AIM OF THE TASK: Only lines with the string "slider" should be returned from the data below.

+ + + + +

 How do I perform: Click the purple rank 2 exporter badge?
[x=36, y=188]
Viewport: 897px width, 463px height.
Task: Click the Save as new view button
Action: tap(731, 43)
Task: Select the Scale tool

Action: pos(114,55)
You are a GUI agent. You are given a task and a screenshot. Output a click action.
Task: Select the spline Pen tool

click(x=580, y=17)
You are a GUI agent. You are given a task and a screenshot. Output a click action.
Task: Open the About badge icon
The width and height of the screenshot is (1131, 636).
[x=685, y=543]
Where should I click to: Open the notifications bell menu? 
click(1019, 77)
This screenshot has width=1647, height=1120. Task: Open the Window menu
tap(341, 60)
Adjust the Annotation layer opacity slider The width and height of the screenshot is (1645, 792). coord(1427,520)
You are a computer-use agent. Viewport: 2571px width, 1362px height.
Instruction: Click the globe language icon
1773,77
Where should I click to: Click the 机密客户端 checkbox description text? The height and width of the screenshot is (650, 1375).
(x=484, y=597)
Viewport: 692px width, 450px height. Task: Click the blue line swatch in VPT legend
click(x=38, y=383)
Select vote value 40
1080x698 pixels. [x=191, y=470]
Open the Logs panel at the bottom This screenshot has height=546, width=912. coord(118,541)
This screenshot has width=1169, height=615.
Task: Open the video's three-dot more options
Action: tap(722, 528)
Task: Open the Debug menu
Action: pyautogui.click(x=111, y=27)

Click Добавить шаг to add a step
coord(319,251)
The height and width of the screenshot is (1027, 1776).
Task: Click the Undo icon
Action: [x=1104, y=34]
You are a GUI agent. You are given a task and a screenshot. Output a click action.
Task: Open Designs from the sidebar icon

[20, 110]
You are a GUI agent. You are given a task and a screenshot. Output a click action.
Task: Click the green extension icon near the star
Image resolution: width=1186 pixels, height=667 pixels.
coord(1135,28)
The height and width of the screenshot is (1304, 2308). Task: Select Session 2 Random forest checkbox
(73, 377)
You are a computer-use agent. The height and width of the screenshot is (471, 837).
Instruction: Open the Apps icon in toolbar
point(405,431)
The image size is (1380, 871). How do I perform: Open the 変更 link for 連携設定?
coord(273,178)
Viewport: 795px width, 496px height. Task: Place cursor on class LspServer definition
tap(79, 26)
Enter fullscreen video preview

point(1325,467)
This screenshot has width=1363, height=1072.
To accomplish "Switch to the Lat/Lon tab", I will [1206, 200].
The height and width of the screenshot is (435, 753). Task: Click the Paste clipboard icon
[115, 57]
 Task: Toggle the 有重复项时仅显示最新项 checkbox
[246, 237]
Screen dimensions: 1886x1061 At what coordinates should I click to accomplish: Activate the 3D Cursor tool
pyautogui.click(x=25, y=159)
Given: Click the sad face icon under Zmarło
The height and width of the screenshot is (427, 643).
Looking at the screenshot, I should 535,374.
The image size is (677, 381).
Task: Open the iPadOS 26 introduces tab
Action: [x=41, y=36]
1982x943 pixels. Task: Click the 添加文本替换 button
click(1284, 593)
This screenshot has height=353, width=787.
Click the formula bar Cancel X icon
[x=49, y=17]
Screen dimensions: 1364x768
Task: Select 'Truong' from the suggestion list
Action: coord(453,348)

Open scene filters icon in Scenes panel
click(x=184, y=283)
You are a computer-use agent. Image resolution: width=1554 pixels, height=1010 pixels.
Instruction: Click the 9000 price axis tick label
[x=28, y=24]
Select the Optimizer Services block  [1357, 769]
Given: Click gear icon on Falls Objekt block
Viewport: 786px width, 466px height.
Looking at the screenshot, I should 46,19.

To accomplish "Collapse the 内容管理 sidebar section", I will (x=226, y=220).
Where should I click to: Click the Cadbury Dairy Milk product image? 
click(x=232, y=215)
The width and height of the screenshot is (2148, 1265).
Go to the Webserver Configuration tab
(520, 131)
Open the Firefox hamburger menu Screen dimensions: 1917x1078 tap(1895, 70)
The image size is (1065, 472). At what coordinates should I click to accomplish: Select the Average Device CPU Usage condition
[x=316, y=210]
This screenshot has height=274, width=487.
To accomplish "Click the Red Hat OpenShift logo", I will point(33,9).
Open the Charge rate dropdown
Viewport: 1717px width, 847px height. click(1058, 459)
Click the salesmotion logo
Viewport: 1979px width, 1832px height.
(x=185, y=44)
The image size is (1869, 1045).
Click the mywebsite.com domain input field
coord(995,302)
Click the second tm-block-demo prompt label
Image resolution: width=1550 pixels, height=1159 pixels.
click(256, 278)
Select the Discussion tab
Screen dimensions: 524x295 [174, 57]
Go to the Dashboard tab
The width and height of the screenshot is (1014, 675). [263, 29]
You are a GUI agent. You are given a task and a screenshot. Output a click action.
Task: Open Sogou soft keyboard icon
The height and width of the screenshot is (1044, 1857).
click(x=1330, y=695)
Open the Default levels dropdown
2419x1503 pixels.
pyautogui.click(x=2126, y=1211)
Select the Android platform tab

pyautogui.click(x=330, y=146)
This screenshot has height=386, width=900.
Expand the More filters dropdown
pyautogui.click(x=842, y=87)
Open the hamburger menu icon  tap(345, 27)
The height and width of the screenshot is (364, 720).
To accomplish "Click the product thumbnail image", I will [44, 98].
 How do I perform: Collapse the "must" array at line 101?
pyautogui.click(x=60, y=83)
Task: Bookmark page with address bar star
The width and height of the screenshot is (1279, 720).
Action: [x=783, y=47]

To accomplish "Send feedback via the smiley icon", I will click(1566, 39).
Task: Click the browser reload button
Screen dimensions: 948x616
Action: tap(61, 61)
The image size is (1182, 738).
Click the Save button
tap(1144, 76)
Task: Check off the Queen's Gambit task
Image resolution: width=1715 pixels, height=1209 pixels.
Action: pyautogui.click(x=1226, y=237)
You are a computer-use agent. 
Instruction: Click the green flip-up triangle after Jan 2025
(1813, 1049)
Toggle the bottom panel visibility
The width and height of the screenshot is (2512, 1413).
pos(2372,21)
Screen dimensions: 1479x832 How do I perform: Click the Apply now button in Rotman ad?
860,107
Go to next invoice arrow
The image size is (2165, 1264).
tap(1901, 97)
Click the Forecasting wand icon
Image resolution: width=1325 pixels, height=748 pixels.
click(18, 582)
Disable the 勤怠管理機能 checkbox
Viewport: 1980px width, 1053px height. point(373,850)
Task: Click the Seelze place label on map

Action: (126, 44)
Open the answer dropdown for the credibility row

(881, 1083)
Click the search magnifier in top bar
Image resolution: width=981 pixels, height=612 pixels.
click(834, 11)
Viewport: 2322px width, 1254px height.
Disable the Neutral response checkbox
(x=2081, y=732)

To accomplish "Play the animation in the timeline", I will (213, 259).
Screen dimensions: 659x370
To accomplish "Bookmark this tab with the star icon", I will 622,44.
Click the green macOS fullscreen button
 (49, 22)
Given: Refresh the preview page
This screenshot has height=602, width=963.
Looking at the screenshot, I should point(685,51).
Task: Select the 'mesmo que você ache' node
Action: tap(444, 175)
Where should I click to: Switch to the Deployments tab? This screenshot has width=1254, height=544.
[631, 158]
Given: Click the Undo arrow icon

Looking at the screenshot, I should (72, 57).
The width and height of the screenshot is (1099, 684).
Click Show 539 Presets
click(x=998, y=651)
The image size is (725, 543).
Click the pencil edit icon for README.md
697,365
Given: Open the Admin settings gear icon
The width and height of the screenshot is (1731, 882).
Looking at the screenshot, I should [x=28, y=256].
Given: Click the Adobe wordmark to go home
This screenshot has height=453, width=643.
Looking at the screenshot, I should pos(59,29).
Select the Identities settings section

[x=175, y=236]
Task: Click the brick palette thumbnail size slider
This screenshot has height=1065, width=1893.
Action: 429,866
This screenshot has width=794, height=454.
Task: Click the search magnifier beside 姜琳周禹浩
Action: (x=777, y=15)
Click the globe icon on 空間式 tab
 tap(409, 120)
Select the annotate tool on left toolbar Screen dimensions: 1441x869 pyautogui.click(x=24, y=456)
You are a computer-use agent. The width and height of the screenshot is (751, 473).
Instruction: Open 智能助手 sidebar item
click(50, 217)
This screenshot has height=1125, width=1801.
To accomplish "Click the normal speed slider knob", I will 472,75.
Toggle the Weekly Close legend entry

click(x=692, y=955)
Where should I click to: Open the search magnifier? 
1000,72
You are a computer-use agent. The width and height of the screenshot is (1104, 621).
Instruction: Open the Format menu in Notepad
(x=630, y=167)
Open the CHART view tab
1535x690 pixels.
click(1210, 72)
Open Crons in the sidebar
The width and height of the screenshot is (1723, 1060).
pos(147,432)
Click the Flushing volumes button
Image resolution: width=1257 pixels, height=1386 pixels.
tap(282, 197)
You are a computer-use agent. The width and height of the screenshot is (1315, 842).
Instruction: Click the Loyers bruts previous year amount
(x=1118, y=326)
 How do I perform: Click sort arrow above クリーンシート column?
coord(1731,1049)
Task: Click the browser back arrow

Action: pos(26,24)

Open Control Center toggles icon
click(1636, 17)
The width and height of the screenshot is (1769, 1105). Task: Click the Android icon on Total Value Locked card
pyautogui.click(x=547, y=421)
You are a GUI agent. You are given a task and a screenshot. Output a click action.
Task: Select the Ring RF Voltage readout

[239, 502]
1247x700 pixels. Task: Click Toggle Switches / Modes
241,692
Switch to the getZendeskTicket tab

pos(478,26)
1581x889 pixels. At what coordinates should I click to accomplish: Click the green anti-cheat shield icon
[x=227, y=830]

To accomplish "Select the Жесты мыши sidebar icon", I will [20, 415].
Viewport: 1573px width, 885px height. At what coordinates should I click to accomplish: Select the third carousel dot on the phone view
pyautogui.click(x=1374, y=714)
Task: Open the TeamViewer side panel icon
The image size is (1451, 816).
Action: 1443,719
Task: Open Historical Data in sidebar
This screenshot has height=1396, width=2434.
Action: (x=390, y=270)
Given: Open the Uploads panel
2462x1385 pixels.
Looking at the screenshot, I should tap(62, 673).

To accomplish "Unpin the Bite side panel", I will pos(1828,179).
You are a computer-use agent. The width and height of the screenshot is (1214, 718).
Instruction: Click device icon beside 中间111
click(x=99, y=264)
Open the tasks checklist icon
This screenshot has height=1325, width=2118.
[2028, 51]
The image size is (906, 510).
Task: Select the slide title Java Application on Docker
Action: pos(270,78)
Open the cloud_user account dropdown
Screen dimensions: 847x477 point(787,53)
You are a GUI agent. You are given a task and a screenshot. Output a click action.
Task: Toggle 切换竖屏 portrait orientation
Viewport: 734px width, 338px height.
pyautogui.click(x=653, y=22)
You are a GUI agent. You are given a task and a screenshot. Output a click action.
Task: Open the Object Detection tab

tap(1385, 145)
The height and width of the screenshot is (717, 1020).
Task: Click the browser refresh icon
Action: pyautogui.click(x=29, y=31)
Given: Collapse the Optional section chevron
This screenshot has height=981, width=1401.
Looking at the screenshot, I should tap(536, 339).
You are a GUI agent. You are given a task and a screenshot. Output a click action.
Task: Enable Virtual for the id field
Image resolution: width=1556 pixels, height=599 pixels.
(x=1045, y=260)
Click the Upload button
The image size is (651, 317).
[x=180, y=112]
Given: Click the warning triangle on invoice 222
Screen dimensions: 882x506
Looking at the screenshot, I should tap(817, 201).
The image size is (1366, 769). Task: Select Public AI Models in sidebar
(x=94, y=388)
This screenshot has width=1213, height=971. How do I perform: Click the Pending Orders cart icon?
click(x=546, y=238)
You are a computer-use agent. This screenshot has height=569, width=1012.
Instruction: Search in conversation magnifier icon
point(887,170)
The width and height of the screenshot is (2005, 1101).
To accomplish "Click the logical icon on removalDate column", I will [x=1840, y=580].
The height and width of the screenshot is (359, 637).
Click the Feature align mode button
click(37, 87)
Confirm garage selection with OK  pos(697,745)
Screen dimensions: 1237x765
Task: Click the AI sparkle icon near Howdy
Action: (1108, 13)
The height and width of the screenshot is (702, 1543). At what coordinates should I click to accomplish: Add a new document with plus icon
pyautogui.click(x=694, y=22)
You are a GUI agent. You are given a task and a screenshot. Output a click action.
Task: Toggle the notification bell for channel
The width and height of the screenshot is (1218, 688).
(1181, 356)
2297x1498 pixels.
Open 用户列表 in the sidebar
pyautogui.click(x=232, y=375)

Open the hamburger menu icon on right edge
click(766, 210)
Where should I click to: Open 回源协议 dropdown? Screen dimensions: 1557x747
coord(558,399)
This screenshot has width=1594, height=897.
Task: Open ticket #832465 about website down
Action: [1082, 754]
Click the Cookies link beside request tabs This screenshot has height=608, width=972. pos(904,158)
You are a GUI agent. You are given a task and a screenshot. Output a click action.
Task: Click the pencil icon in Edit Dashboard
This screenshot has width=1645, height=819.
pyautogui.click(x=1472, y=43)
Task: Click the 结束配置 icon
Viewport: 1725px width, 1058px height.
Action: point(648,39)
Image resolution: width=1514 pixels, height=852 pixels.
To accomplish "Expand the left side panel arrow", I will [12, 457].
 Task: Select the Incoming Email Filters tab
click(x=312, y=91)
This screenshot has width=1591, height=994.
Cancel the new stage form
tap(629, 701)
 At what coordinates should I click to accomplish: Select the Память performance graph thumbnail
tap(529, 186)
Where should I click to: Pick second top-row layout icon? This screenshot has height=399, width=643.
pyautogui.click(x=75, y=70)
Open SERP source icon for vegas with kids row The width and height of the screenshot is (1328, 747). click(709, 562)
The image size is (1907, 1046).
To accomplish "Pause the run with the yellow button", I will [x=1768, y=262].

+ + + + +

RESPONSE TO THIS TASK:
Adjust the Annotation layer opacity slider The width and height of the screenshot is (1645, 792). coord(1427,520)
Task: Click the brick palette thumbnail size slider
To accomplish "Click the normal speed slider knob", I will 472,75.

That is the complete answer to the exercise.